[Dataset entries]
##########

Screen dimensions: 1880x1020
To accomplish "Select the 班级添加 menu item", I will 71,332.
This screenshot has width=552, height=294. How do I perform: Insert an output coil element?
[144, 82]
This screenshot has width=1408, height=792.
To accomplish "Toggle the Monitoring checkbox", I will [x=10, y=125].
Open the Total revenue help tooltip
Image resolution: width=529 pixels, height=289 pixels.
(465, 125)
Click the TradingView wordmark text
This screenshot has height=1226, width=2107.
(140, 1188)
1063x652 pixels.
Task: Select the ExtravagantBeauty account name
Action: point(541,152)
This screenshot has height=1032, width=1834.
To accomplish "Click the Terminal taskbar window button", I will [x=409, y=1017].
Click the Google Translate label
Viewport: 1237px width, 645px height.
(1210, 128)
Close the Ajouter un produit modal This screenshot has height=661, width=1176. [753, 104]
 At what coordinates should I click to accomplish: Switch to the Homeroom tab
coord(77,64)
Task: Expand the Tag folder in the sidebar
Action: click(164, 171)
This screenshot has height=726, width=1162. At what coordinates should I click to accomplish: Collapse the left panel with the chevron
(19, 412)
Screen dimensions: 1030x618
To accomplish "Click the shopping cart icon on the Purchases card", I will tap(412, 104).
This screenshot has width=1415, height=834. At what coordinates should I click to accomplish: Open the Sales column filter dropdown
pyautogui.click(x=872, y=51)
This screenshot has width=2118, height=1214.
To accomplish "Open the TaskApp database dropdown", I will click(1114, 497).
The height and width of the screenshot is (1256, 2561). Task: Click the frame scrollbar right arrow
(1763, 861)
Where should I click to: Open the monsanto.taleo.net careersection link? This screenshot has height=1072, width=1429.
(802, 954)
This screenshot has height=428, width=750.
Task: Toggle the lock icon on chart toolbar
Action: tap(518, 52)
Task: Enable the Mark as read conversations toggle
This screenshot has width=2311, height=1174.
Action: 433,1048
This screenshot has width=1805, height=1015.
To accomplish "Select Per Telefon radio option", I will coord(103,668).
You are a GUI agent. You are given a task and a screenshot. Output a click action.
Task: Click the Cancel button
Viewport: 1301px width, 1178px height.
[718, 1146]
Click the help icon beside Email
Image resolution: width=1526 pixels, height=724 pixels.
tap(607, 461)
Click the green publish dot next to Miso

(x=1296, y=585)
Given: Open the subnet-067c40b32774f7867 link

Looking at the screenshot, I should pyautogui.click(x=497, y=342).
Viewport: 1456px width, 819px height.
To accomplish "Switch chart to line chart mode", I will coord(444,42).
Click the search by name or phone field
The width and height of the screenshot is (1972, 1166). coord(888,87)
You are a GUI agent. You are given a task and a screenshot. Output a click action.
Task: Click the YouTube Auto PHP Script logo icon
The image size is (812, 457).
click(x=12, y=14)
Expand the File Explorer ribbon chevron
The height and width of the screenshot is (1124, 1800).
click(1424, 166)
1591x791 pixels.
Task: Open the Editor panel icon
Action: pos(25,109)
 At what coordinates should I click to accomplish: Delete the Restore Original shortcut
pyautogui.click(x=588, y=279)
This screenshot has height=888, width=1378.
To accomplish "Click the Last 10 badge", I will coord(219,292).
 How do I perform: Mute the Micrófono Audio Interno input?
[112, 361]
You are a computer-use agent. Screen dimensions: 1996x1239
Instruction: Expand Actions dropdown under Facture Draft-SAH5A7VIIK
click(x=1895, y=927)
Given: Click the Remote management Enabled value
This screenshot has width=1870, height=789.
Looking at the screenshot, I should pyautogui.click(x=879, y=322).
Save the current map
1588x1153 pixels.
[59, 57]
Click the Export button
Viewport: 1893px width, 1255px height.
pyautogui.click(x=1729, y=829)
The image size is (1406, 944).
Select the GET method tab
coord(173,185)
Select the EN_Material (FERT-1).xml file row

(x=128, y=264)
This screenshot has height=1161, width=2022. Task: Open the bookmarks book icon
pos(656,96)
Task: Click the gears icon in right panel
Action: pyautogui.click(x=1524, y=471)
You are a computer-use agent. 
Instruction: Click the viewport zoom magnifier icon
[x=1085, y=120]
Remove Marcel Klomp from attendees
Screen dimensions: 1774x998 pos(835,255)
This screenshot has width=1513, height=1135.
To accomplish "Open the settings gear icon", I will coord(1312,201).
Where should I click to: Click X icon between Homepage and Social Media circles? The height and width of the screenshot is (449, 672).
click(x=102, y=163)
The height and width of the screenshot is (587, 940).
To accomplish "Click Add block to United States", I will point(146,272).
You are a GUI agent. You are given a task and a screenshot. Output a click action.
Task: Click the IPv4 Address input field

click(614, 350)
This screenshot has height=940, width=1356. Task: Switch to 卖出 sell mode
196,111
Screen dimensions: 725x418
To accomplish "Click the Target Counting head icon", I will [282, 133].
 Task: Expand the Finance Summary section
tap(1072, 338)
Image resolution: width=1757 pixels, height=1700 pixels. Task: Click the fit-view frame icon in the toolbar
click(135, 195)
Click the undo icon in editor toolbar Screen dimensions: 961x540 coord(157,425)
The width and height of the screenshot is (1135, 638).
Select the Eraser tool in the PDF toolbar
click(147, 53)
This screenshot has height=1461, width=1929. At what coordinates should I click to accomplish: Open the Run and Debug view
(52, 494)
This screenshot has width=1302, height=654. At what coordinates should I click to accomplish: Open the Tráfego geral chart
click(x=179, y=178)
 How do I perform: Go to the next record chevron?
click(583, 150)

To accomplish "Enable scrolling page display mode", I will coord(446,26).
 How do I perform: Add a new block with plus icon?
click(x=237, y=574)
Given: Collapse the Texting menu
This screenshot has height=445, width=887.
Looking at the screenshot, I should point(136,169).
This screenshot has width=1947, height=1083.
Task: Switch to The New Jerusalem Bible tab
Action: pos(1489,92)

##########

• **Work to complete**
There is a run of lines above from the one with "Viewport: 1301px width, 1178px height." to the one with "Task: Click the YouTube"; print exactly that run, both ends included, and nothing else.

• **Result below**
Viewport: 1301px width, 1178px height.
[718, 1146]
Click the help icon beside Email
Image resolution: width=1526 pixels, height=724 pixels.
tap(607, 461)
Click the green publish dot next to Miso

(x=1296, y=585)
Given: Open the subnet-067c40b32774f7867 link

Looking at the screenshot, I should pyautogui.click(x=497, y=342).
Viewport: 1456px width, 819px height.
To accomplish "Switch chart to line chart mode", I will coord(444,42).
Click the search by name or phone field
The width and height of the screenshot is (1972, 1166). coord(888,87)
You are a GUI agent. You are given a task and a screenshot. Output a click action.
Task: Click the YouTube Auto PHP Script logo icon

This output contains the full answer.